Two basic tips. No magic. But you have to be consciously determined for it to give desired effects.
1. Redirect your focus to action
When your procrastination is caused by self-regulation of emotions, Dr. Psychyl said you should redirect your focus and ask the right question.
“Make your focus as simple as ‘What’s the next action – a simple next step – I would take on this task if I were to get started on it now?’”
For example, when you think you should go for an exercise, and there is a voice saying you are tired and should perhaps take a nap instead, you need to think what the next immediate small steps are for me to go on an exercise.
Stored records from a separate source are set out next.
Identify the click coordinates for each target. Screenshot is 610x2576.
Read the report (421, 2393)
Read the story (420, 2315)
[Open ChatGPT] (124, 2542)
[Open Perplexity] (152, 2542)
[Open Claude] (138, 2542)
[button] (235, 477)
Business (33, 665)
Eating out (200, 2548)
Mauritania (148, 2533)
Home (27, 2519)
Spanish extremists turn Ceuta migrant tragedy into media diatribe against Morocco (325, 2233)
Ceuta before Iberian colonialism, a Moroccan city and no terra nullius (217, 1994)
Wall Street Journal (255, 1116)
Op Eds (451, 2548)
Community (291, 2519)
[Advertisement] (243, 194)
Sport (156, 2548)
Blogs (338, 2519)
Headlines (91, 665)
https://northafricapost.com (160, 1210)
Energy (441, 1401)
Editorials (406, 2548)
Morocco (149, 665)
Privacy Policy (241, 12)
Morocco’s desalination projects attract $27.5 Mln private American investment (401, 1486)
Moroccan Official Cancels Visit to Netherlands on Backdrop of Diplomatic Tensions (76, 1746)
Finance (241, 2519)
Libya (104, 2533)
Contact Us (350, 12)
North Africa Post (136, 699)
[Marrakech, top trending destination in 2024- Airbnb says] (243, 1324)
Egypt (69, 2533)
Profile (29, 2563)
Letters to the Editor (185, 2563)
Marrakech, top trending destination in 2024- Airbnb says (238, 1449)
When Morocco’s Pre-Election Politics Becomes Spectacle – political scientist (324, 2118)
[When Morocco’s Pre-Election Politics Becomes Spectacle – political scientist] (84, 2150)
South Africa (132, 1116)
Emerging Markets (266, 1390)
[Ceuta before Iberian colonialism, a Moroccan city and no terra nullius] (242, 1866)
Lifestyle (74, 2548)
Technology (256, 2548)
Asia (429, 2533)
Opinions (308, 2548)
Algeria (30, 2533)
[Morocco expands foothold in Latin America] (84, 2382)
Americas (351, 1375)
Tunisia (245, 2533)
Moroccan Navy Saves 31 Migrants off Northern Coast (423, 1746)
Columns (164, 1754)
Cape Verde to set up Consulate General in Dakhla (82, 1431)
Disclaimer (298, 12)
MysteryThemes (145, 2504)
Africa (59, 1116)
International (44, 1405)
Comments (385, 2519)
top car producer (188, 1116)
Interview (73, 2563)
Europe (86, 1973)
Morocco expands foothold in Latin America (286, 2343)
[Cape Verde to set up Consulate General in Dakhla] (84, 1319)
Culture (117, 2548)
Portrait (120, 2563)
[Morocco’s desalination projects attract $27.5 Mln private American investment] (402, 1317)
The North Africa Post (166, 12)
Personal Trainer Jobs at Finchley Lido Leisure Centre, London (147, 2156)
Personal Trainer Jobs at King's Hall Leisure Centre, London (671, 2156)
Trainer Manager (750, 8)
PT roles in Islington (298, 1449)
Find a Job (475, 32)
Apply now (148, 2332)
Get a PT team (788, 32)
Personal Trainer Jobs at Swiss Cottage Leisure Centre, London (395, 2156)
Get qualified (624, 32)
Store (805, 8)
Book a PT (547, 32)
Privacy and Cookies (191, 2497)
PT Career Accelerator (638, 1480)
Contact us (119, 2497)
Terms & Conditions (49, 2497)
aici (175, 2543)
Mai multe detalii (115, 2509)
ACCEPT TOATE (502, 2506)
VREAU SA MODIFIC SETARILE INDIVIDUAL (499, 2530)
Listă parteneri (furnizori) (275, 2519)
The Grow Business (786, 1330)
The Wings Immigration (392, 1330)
Then, go get changed, get your trainers and tie the shoelaces.
This approach diverts your attention from the negative emotions about the task to an easily achievable action.
2. Set better rewards
As procrastination is caused by our minds looking for rewards better than performing the task, we can set better rewards to beat it.
In this way, your mind will shift from the negative emotions to the rewarding action.
The reward must be short-term and instant. This is because when we are delaying something, we are conscious that the delayed task is good (rewarding) for us in the long term. So, we must set a more reachable reward for ourselves. This reward must be better than the reward from procrastination.
For example, if you like stracciatella gelato, why don’t you treat yourself stracciatella gelato on the condition that you finish the task by a certain time? Note that the task here must be reasonably reachable. If it is the original task is too big, you should break it up into smaller tasks. In this case you will be treating yourself stracciatella gelato after finishing a subdivided task.